MINYAK MELONJAK KARENA KONFLIK TIMUR TENGAH MENGANCAM PASOKAN GLOBAL
Harga minyak AS melonjak lebih dari 11% pada hari Jumat dan sekarang berada di jalur untuk rekor kenaikan mingguan sekitar 35% karena konflik Iran yang meningkat mengganggu produksi dan pengiriman di seluruh Timur Tengah.
Lonjakan itu terjadi ketika lalu lintas melalui Selat Hormuz telah secara efektif ditutup di tengah serangan Israel dan Iran yang sedang berlangsung.
Jalur air itu membawa sekitar 20 juta barel per hari, sekitar seperlima dari pasokan minyak mentah laut dunia.
"Semakin lama Selat Hormuz tidak dapat dilewati, semakin tinggi harga kemungkinan akan pergi," kata Michael Brown, ahli strategi riset senior di Pepperstone.

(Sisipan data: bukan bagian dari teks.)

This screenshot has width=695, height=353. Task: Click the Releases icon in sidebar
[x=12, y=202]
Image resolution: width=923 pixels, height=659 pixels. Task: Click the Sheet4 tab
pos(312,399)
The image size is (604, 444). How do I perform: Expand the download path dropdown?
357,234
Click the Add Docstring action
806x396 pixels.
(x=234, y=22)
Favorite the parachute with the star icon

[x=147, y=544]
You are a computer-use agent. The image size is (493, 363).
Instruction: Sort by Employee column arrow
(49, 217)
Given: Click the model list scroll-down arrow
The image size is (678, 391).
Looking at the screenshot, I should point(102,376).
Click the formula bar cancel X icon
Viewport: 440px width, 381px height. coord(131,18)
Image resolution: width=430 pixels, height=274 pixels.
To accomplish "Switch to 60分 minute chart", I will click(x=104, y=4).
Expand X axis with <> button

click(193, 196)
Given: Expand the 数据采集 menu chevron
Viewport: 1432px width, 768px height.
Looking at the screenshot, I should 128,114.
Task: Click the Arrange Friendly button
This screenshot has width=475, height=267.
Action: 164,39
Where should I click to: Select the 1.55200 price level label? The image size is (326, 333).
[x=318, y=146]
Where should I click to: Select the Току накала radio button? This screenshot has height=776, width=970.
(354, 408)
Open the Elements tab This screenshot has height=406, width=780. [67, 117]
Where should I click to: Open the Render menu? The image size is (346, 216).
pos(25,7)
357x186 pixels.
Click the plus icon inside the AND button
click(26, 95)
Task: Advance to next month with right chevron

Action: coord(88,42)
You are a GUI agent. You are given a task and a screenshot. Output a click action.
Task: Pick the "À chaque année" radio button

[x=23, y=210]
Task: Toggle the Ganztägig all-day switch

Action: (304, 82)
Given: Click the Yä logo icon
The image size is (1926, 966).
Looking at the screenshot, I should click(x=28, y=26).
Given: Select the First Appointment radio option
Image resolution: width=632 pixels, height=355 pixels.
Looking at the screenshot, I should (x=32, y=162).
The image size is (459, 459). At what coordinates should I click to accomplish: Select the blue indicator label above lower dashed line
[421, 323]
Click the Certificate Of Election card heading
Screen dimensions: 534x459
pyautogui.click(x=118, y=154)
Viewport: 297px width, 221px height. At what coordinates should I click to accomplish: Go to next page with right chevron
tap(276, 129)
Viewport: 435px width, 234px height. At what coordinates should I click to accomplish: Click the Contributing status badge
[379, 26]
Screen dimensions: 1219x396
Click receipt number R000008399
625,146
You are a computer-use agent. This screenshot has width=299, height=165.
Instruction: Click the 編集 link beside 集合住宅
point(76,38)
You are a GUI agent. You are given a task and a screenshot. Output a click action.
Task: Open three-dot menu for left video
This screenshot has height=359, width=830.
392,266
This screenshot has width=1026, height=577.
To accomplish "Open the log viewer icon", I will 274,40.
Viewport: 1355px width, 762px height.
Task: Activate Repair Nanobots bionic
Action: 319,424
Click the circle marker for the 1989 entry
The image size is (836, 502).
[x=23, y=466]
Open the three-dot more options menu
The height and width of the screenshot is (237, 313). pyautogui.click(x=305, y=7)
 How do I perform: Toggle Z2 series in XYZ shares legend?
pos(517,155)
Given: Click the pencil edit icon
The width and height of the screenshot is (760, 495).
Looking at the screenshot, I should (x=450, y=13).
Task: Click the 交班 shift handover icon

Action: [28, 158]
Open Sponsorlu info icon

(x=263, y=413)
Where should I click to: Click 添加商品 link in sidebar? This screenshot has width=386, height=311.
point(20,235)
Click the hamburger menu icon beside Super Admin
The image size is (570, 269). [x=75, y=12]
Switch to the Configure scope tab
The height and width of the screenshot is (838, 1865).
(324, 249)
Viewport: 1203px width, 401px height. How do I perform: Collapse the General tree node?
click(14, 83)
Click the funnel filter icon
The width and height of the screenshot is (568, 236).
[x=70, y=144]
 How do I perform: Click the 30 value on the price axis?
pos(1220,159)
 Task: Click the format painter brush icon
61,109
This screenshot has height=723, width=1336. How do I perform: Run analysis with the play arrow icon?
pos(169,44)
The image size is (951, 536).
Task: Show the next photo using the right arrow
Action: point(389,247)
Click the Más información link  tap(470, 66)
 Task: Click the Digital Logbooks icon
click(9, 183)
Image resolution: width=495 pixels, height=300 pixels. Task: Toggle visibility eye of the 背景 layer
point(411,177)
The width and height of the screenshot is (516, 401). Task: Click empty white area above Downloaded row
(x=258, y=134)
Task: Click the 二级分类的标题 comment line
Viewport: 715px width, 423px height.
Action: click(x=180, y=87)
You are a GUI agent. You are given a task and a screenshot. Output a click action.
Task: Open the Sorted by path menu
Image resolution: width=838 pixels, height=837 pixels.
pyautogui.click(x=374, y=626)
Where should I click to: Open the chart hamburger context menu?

Jika ladang minyak di seluruh wilayah terpaksa ditutup karena kendala penyimpanan atau risiko keamanan, memulai kembali produksi bisa memakan waktu berminggu-minggu atau bahkan berbulan-bulan.
Laporan menunjukkan beberapa ladang di Kuwait dan Irak sudah menghadapi tekanan penyimpanan, meningkatkan risiko pemotongan produksi paksa.
Minyak mentah West Texas Intermediate untuk pengiriman April melonjak 11,2% pada hari Jumat menjadi $ 90,11 per barel, menempatkan harga di jalur untuk kenaikan mingguan bersejarah 35%, terbesar sejak pencatatan dimulai pada tahun 1983.
Minyak mentah Brent naik 9,3% menjadi $ 93,23 dan sekarang naik sekitar 29% untuk minggu ini, menandai kinerja terkuatnya sejak April 2020.